Verbesserung der Luftqualität in den Städten

Der ÖPNV ist verbesserungswürdig könnte aber sehr viel zur Luftqualität und Reinheit beitragen.

Das Präsidium des Deutschen Städtetages beschloss nachfolgendes:

1. Das Präsidium stellt fest, dass die kommunalen Anstrengungen zur Verbesserung der Luftqualität die Feinstaubbelastung in den Städten spürbar gesenkt haben. Gleichzeitig wird deutlich, dass manche Städte mit den ihnen derzeit zur Verfügung stehenden Mitteln die Grenzwerte für Stickoxide kurz- bis mittelfristig nicht werden einhalten können.

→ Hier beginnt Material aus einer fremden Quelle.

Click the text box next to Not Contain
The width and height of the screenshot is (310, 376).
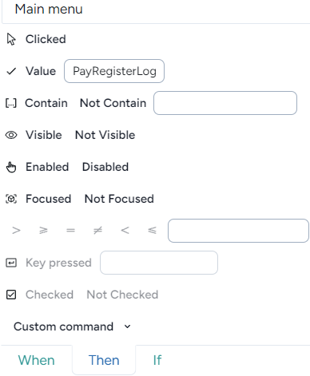[225, 103]
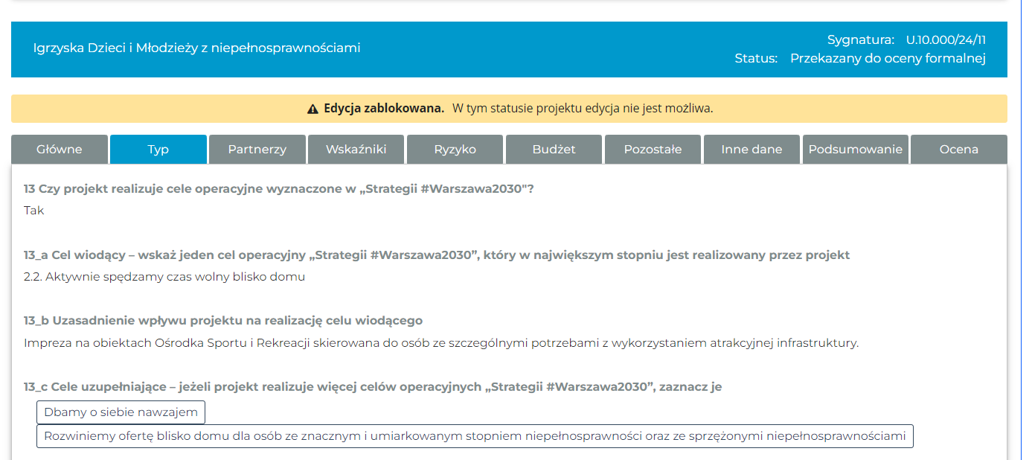
Task: Click the 'Dbamy o siebie nawzajem' tag
Action: tap(121, 412)
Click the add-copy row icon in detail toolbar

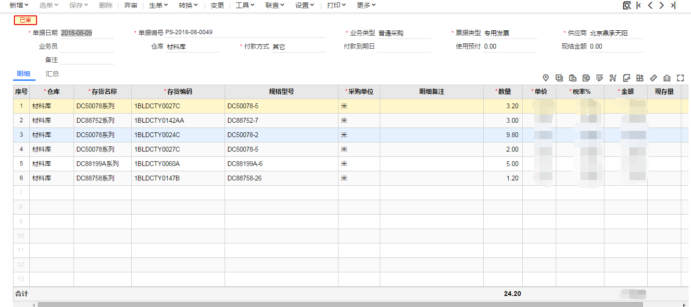tap(559, 78)
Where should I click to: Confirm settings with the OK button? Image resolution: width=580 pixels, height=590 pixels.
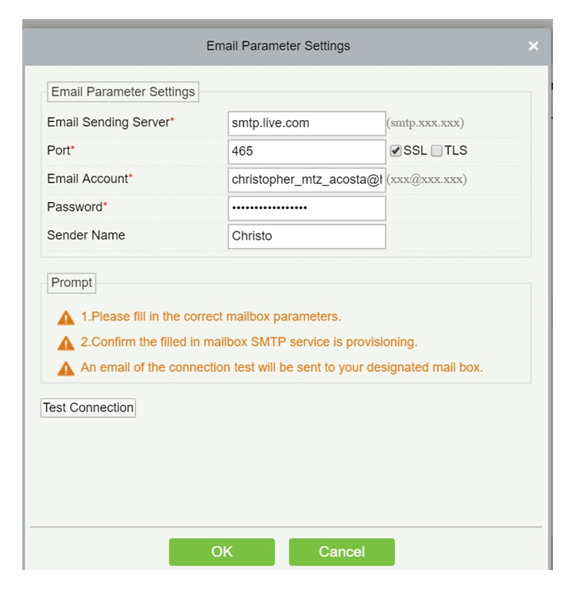222,552
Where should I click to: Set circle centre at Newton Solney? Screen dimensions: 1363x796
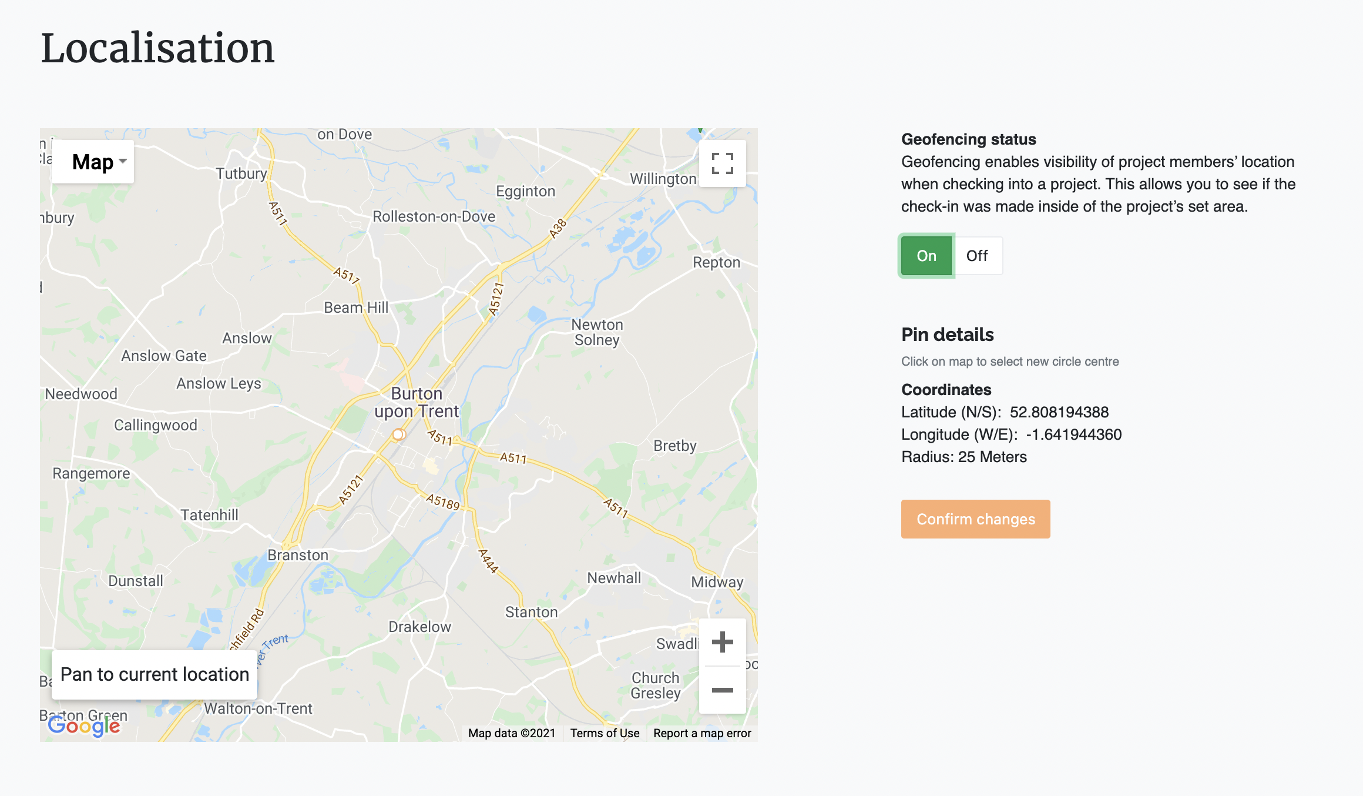[597, 332]
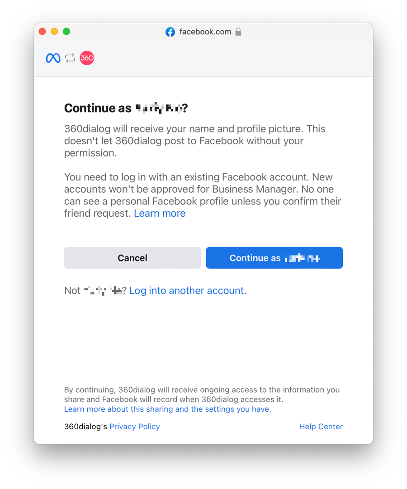Open Learn more about this sharing link
The width and height of the screenshot is (407, 489).
167,409
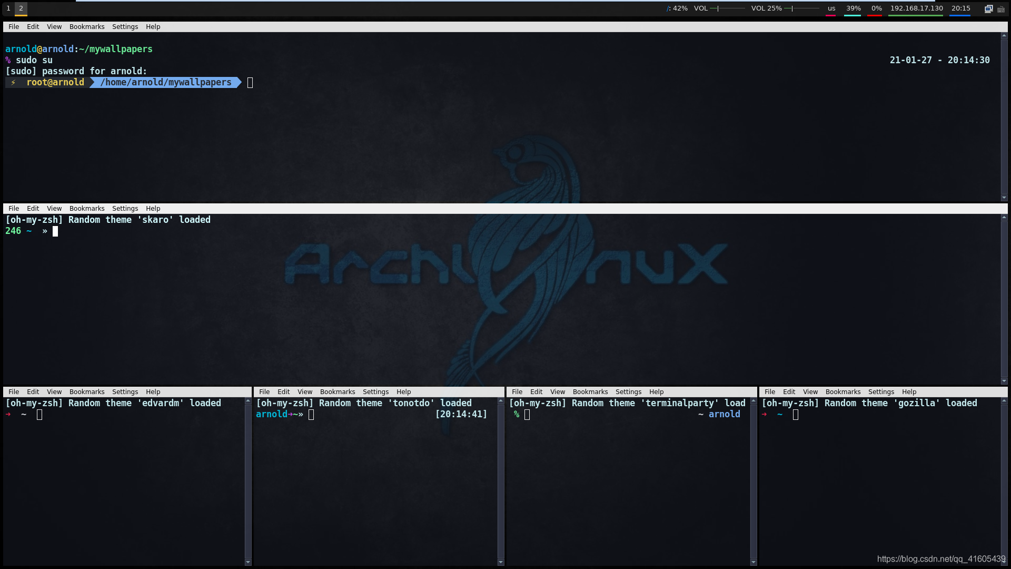
Task: Adjust the VOL 25% slider
Action: click(x=801, y=8)
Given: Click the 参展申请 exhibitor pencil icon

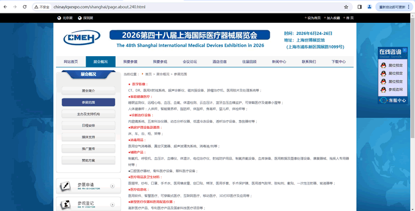Looking at the screenshot, I should [x=66, y=186].
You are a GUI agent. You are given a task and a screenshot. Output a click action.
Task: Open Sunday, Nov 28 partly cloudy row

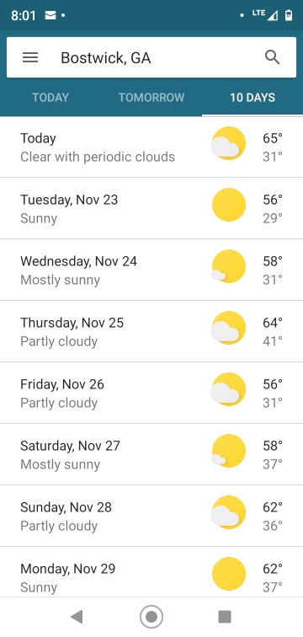(152, 516)
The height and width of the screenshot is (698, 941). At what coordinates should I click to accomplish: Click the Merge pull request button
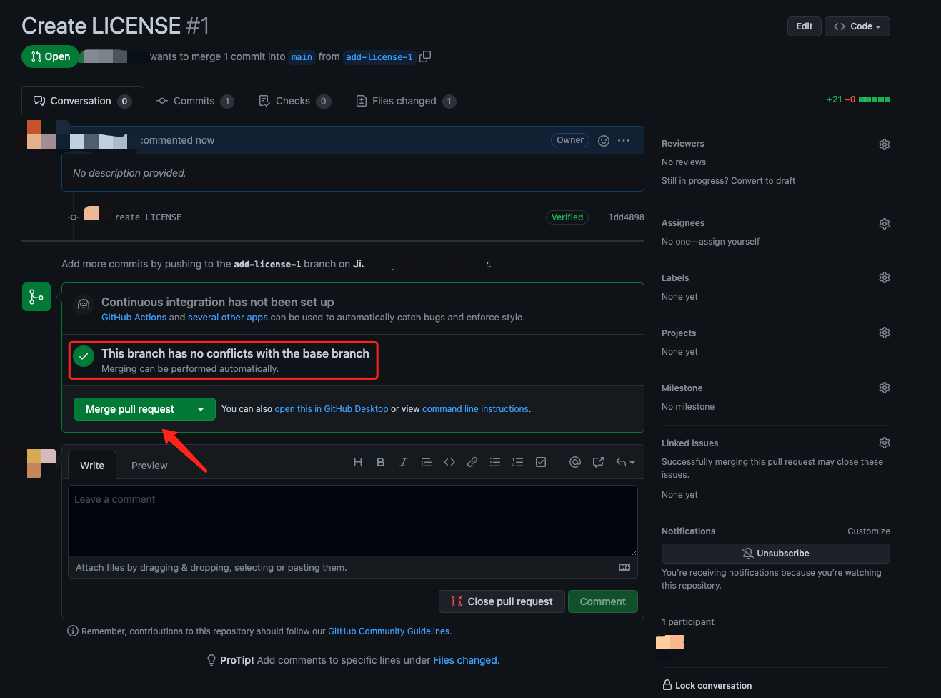coord(129,409)
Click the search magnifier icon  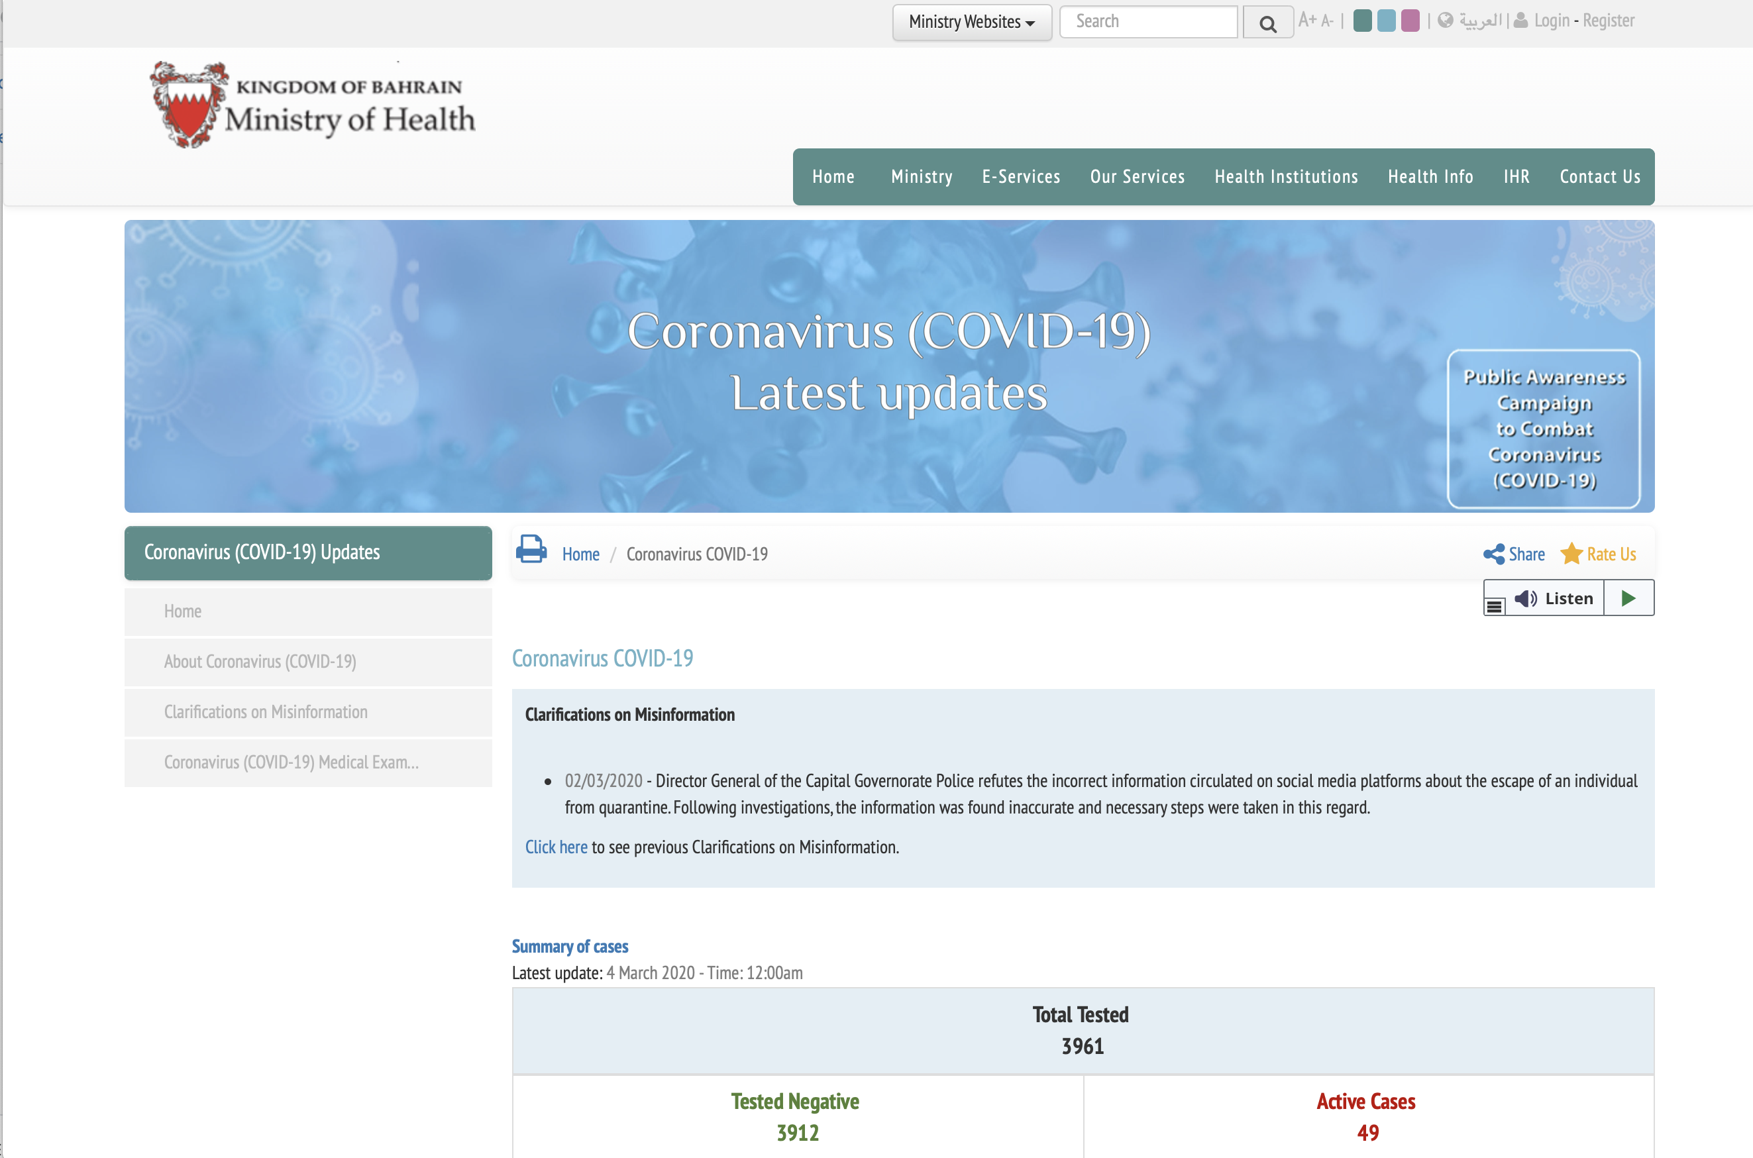1267,22
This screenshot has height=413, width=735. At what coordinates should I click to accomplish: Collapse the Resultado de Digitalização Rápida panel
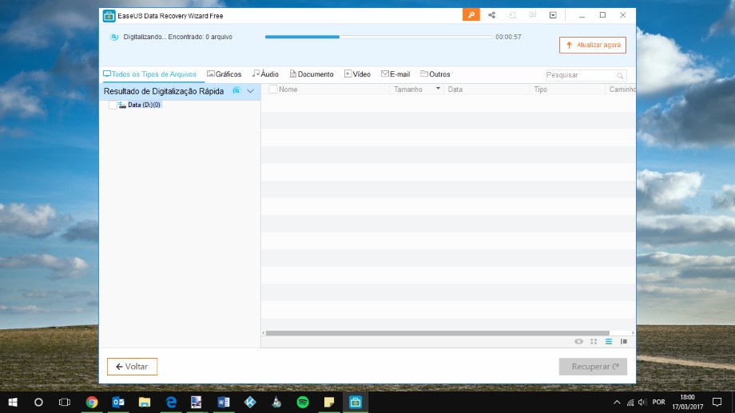(251, 91)
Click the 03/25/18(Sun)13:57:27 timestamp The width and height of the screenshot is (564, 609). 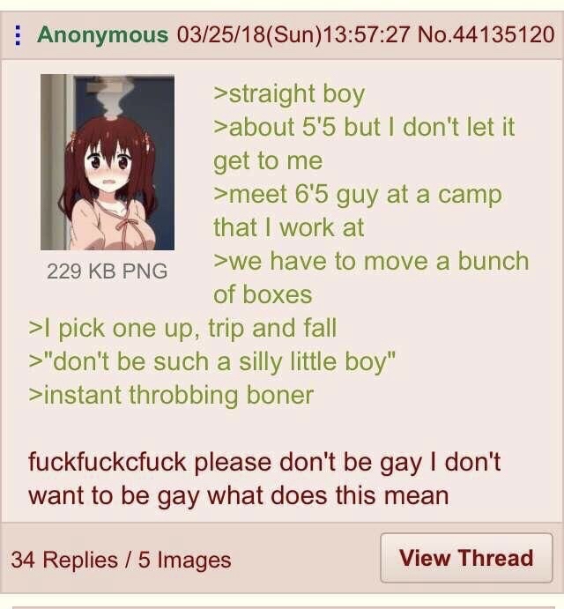pos(293,34)
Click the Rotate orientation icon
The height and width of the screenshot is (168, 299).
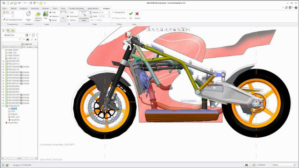[x=28, y=14]
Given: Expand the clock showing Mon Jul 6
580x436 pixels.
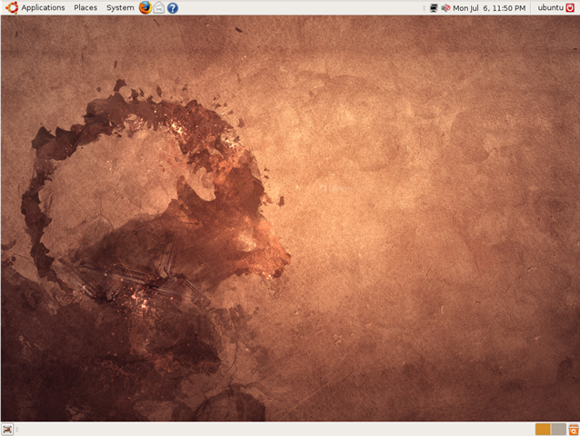Looking at the screenshot, I should [x=489, y=8].
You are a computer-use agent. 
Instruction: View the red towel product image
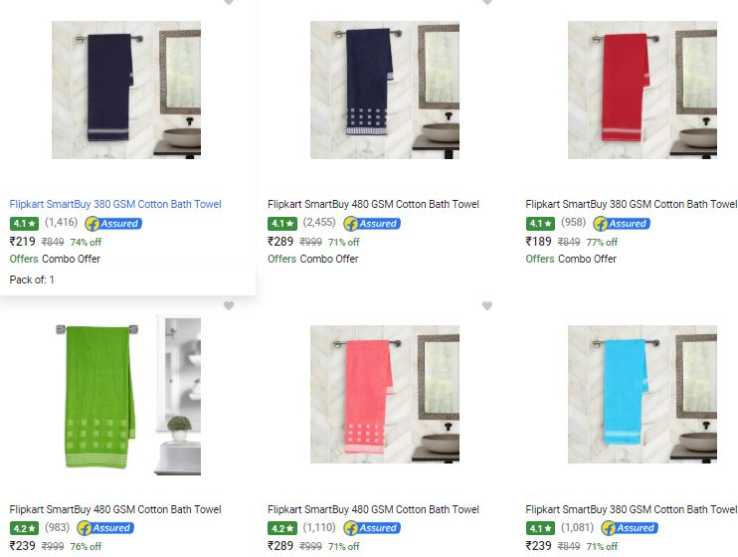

2. Das Präsidium bekräftigt, dass die Städte alles tun werden, um Fahrverbote zu vermeiden. Insbesondere werden die Maßnahmen zur Verbesserung des Verkehrsflusses, der Förderung des Radverkehrs und der Verbesserung des ÖPNV-Angebots weiter intensiviert werden müssen.

3. Vor dem Hintergrund der Rechtsprechung der Verwaltungsgerichte und des laufenden Vertragsverletzungsverfahrens der EU-Kommission gegen Deutschland befürchtet das Präsidium, dass einzelne Städte schon in absehbarer Zeit begrenzte Fahrverbote für Dieselfahrzeuge verhängen müssen. Es betont, dass die Städte dem Gesundheitsschutz ihrer Bürgerinnen und Bürger verpflichtet sind. Allerdings dürfen die Fahrverbote nicht dazu führen, dass die Städte lahmgelegt oder soziale und wirtschaftliche Aspekte vernachlässigt werden. Um beide Ziele zu erreichen, brauchen die betroffenen Städte eine praktikable Möglichkeit zur Kennzeichnung und Kontrolle der betroffenen Fahrzeuge. Das Präsidium spricht sich daher für eine kurzfristige Einführung einer blauen Plakette aus. Im Falle von Fahrverboten sind geeignete Ausnahmeregelungen zu treffen.

4. Das Präsidium fordert die Automobilindustrie auf, möglichst bald Dieselfahrzeuge auf den Markt zu bringen, die geltende Emissionswerte tatsächlich auch im Straßenverkehr einhalten. Es hält darüber hinaus bessere Anreize für die Nachrüstung bereits zugelassener Fahrzeuge mit Filtersystemen und die Umrüstung auf alternative Antriebstechnologien für dringend erforderlich, um den Stickstoffdioxidausstoß zu reduzieren. Entsprechende Förderprogramme müssen insbesondere auf den ÖPNV sowie kommunale Fahrzeugflotten ausgerichtet werden.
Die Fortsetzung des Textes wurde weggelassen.